For a good game, he will do raise it to 35 in Limit and three buy-ins in NL. A great game he will commit to 50 bets in Limit and five buy-ins for NL. For games like PL Omaha, he says that he might give himself a bit more leeway depending on the game.

Weighing the Consequences

While Zolotow’s approach seems like a novel idea for a stop loss system, one must consider both the advantages and the consequences. The main advantage of this type of system is that it does account for short-term luck in the game.

In some games, you will have times where you will lose big early on in the game while you are either working out your opponent’s styles or based purely on bad luck. When this is sorted out, your skill can then take over and allow you to rebuild your stack and take a profit.

The major disadvantage of this type of system is that it can be very swingy depending on the caliber of player. Just because a game is good, that does not mean it will stay good. In addition, are you skilled enough to take advantage of a good game while it is good?

Also, this approach can lead to big hits to the bankroll when players are in downswings. The truth of poker is that even the best players are going to go on downswings. Sometimes it is due to bad luck, but often it is because of a problem in your game that you’ve failed to identify.

Next, the biggest flaw I see in Zolotow’s approach is a player’s ability to determine the quality of the game. As mentioned earlier, game dynamics could change. A player must be able to accurately determine how good a game is and also when game conditions change.

A bad game could become a great game based on the change of one player depending on how the other players adjust. A great game could go cold or even break if a big fish leaves. This is the most common change you’ll encounter, especially if you’re playing at a casino with a lot of regulars. One or two tourists entering or leaving the game can change the entire dynamic and turn a rocky game into a juicy one and vice versa.

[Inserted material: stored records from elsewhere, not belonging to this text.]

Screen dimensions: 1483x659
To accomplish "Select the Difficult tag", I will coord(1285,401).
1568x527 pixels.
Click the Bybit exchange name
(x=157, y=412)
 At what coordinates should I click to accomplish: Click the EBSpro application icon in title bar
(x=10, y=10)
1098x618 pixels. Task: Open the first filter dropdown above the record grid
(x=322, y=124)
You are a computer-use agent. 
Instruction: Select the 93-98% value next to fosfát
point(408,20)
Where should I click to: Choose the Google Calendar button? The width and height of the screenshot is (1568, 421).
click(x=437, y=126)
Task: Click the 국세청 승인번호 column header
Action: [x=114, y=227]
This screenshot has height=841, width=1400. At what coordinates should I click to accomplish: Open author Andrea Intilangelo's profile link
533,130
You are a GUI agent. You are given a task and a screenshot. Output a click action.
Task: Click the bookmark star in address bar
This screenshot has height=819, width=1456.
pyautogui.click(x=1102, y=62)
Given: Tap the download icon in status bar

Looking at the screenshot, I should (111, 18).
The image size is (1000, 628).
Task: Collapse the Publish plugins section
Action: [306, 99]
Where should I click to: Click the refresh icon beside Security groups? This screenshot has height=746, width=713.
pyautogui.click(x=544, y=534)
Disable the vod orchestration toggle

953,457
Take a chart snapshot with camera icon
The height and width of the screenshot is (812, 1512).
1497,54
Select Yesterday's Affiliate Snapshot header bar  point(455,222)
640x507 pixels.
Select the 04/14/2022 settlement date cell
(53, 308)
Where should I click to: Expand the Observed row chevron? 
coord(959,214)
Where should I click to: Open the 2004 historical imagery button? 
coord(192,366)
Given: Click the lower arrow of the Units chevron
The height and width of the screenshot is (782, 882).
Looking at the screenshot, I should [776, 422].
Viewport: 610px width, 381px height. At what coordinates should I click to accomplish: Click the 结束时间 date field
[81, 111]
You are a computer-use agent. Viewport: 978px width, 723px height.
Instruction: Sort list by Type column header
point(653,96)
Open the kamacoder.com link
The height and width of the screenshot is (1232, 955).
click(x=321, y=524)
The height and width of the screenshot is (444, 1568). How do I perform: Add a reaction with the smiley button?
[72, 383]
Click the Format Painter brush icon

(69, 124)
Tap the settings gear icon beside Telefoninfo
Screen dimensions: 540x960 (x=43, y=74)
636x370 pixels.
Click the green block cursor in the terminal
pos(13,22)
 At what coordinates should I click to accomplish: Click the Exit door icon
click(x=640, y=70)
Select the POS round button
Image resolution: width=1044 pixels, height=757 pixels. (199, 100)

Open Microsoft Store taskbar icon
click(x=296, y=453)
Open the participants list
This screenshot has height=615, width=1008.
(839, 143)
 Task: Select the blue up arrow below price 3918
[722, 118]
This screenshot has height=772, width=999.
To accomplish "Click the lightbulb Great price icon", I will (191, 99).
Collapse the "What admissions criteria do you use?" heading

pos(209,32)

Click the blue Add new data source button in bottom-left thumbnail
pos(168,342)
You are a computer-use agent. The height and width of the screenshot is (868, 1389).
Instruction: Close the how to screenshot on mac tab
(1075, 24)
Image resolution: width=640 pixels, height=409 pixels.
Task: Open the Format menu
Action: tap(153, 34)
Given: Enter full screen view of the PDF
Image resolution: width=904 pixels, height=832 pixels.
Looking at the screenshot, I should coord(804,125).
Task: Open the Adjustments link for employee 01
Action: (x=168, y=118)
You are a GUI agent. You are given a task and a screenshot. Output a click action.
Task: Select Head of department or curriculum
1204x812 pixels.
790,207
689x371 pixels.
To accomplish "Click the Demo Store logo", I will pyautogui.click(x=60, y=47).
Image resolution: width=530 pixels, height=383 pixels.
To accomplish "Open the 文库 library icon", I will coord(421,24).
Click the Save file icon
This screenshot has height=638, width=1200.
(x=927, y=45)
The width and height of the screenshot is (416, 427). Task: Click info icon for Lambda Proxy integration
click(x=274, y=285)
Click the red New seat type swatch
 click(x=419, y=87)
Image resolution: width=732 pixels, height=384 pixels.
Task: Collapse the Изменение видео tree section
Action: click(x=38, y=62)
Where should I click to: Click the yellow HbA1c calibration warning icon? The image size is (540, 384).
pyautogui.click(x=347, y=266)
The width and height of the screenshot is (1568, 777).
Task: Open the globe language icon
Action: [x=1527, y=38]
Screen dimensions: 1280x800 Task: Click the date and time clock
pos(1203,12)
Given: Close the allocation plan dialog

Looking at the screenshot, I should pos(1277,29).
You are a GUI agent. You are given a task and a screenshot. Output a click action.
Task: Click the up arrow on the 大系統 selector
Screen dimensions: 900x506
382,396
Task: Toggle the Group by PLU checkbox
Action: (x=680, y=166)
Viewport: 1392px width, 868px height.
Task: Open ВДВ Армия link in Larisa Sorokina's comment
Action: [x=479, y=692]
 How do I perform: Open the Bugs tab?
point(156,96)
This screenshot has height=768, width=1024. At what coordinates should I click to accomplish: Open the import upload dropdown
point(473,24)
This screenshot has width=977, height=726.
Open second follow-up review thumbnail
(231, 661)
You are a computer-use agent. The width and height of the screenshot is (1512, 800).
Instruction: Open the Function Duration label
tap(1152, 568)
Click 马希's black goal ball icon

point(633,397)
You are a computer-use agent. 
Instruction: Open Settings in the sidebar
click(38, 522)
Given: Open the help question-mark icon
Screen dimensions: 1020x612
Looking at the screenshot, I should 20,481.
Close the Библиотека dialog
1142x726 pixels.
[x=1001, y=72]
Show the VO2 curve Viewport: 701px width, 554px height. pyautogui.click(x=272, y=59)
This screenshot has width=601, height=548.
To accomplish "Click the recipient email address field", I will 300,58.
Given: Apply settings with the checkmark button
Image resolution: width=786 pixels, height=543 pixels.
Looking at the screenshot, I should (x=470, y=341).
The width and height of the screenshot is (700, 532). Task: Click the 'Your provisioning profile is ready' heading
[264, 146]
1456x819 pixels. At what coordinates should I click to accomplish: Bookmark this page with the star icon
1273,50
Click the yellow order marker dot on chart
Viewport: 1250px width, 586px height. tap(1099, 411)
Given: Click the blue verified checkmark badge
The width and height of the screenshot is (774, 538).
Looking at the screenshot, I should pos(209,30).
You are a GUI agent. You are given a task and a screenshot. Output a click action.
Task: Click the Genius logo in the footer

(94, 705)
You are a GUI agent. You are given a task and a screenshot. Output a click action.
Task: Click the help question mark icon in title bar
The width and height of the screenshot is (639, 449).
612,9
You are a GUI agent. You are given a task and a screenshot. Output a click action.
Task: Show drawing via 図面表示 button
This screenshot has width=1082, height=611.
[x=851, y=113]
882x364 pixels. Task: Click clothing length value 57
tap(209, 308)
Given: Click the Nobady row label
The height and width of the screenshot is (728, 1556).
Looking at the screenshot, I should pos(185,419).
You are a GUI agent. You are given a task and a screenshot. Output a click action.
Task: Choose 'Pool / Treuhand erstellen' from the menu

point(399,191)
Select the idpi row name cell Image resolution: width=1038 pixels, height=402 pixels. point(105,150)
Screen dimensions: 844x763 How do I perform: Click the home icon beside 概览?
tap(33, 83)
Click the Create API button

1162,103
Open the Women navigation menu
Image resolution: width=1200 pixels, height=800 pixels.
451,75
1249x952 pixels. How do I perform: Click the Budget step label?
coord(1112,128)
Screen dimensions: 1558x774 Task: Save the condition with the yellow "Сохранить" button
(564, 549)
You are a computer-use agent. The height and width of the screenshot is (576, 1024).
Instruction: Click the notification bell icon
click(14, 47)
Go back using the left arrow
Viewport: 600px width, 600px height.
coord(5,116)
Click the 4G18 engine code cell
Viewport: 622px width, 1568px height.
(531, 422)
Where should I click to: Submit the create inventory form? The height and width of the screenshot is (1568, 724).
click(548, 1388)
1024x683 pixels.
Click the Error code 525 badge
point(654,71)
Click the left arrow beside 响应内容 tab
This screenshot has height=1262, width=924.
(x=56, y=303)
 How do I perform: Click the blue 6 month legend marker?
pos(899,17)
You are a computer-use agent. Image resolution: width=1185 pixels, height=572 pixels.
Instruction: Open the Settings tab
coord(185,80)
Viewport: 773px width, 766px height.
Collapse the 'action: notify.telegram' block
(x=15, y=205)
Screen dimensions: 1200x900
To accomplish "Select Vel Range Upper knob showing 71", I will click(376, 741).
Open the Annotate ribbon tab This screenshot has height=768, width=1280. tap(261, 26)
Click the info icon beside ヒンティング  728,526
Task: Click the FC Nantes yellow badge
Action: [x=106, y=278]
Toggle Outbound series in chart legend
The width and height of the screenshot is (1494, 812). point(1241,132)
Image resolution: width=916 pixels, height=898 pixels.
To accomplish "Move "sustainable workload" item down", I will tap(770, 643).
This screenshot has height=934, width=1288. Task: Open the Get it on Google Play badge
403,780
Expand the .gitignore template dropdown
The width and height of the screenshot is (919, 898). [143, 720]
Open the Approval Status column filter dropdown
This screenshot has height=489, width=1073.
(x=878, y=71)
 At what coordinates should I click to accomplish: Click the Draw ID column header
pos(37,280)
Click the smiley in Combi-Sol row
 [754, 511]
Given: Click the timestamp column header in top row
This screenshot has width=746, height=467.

Zolotow’s Approach Can Work, But Be Careful

For those that use Zolotow’s approach or are considering using the approach, please make sure you are able to consistently find and beat the games he mentioned. Also, be willing to tighten up your standards if you start to downswing. Since his approach can be swingy, it can be murder on your bankroll during a downswing.

My personal suggestion would be to use a bit of a hybrid of Zolotow’s system and a strict stop-loss. If you are confident that you’re playing your best game and can make the proper evaluations mentioned above, then Zolotow’s approach can be profitable.

However, if you have even the slightest doubt about your ability to evaluate the game, or you are in the middle of a rough downswing, then a strict stop loss is the best approach. While most of us don’t want to give up on a game that might be good, sometimes discretion is the better part of valor. It is better to quit today and protect your bankroll than to let your ego continue in a game where you cannot win.